Frayères à brochets en lacs de barrages, l’exemple de Vouglans
Généralement construits entre les années 1930 et 1970, les lacs de barrages vieillissent et avec eux leurs substrats. Univers lunaires à la végétation absente, ces grandes étendues deviennent incompatibles avec certaines espèces comme le brochet, dont la reproduction est dépendante de certains végétaux. Dans le Jura, une AAPPMA a retroussé ses manches pour mettre en place des réserves temporaires, des frayères et un habitat artificiels
Depuis sa mise en eau en 1968, le lac de Vouglans a progressivement perdu la quasitotalité des substrats de reproduction des poissons, en particulier ceux indispensables à la fraie du brochet (prairies inondables notamment). Il faut ajouter à ce constat les marnages conséquents et réguliers sur la retenue (quinze mètres au minimum), gênant considérablement la réussite des pontes, notamment celles des brochets dont les zones de fraies généralement peu profondes, se retrouvent très vite exondées. Rappelons que le lac de Vouglans est le troisième plus grand lac artificiel français, avec 1700 ha dans la vallée de l’Ain. Sa vocation est la production d’électricité, d’où son niveau très fluctuant.
Un suivi encadré
Classé en 1ère catégorie “grand lac intérieur”, le lac de Vouglans est au niveau typologique clairement une retenue où les espèces d’eaux mortes se développent beaucoup mieux que les espèces d’eaux vives.
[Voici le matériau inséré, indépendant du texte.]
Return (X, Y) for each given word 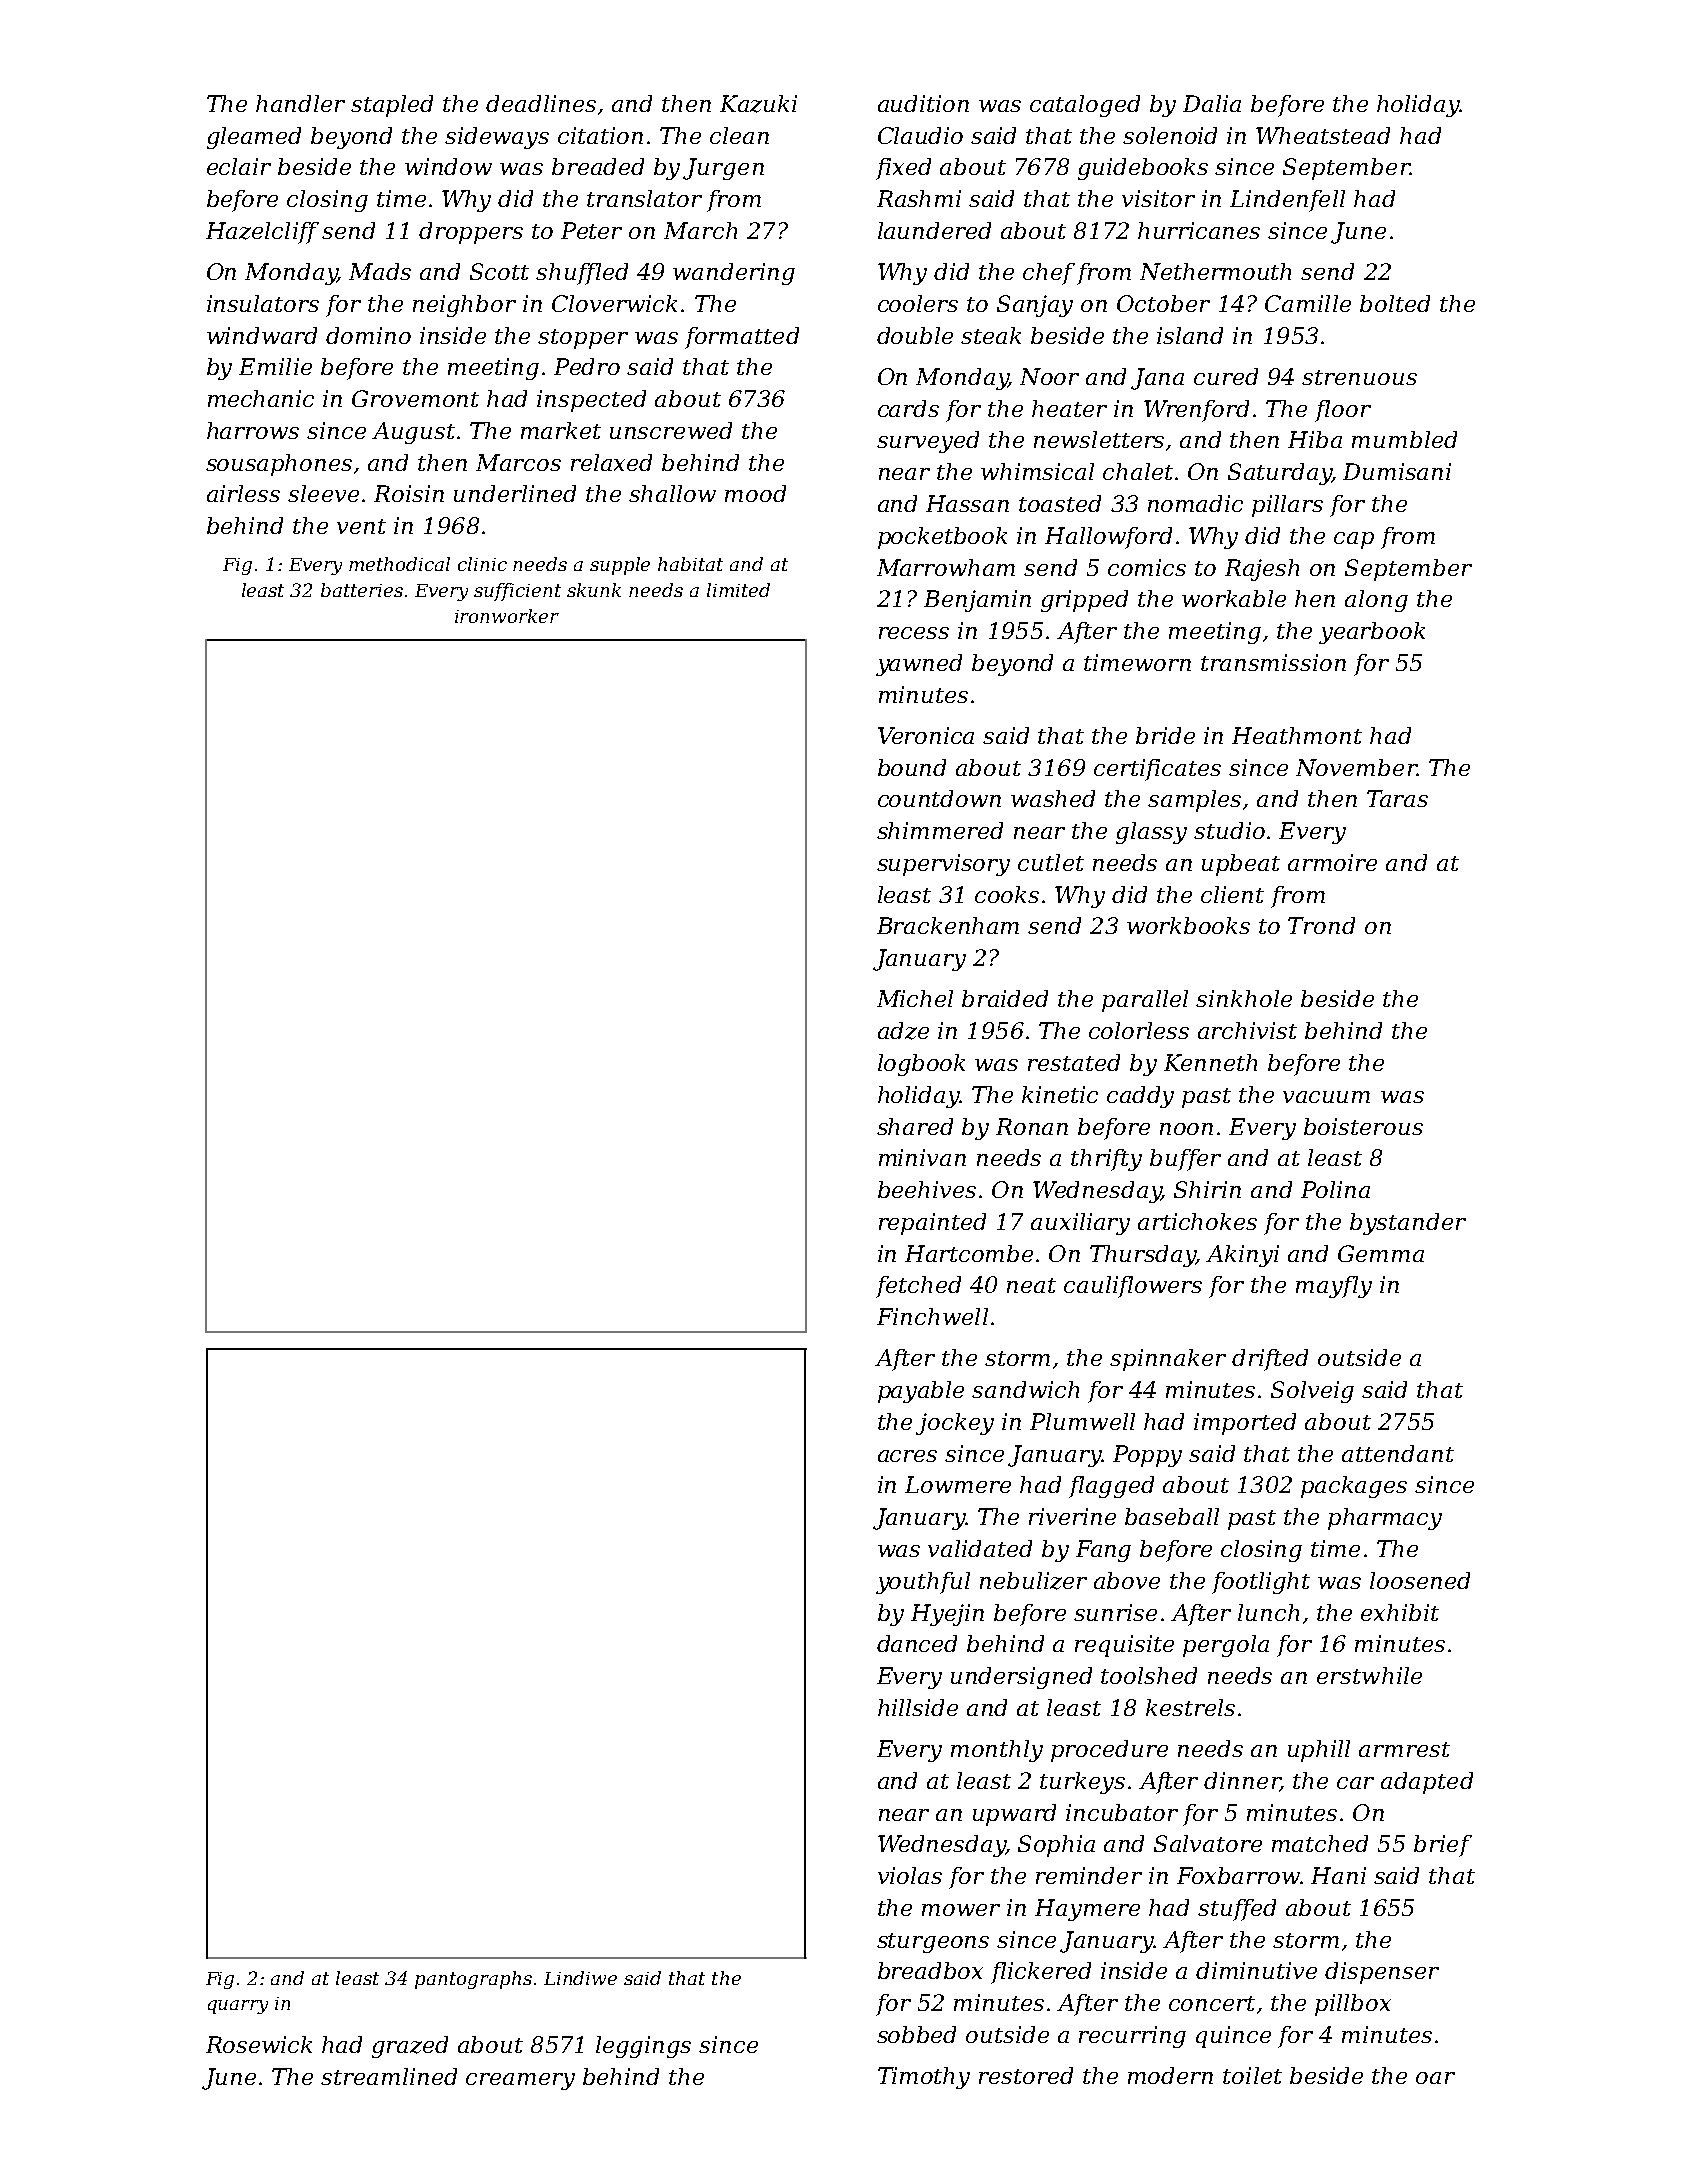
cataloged (1085, 106)
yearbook (1372, 633)
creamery (520, 2081)
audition (923, 103)
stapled (392, 106)
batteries (362, 590)
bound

Une population de truites lacustres subsiste néanmoins mais avec également des aléas dus aux marnages. Le statut réglementaire du brochet en 1ère catégorie a toutes les chances d’évoluer rapidement au niveau national, en considérant Esox lucius comme une espèce patrimoniale désormais menacée sur le territoire national (figurant sur la liste rouge des espèces menacées). Pour faire face à ces constats, l’AAPPMA de la Gaule Moirantine s’est engagée dans une démarche scientifique et expérimentale de création de réserves temporaires et d’aménagements structurels de zones témoins sur les baux de pêche qu’elle gère. Ces projets s’effectuent en collaboration directe avec la fédération de pêche départementale et un hydrobiologiste professionnel qui assure le suivi et l’efficacité des actions. La mise en réserves temporaires de zones expérimentales concerne des secteurs clairement identifiés comme étant favorables à la reproduction des espèces citées ci-dessus, soit par l’implantation de végétaux et de structures (brochet), soit par la présence d’affluents (truite de lac).
Sur ces zones expérimentales ciblées et aménagées, il s’agit d’améliorer le potentiel reproductif et de grossissement d’espèces phytophiles, notamment le brochet en interdisant temporairement toute forme de pêche durant les périodes de fraie. L’objectif est de protéger les poissons vulnérables (brochet essentiellement) en période de reproduction sur les zones favorables retenues (période allant de l’ouverture en mars jusqu’à l’ouverture de la pêche des carnassiers). L’AAPPMA a donc fait appel à des entreprises spécialisées en génie végétal, pour développer une technique de fascinage qui consiste à immerger des fagots de saules des vanniers de deux mètres de diamètre environ (avec fortes boutures et ramifications) à l’interstice des parties exondée et inondée les plus souvent retrouvées sur la période fin mars/début avril. Les bénévoles de l’association expérimentent également d’autres axes de travail en récupérant et en implantant des épicéas de Noël collectés sur les communes environnantes de Moirans et recyclés pour créer des supports de ponte favorables au brochet. Dans la même logique ont été créés des monticules de pierres et différents empilements pour servir de caches et d’habitats à un écosystème favorable à la présence de brochets.
Résultats des premières plongées
Les premières conclusions de Grégory Tourreau, plongeur et hydrobiologiste professionnel, sont très encourageantes. En effet, de fortes concentrations d’espèces territoriales (brochet notamment) ont été constatées de manière concomitante avec ces aménagements, (habitats et/ou nourriture). Cette AAPPMA a bien compris que l’habitat est une des composantes essentielles d’un milieu autonome et viable, contrairement à l’alevinage qui n’est dans la plupart des cas qu’un pansement sur une jambe de bois.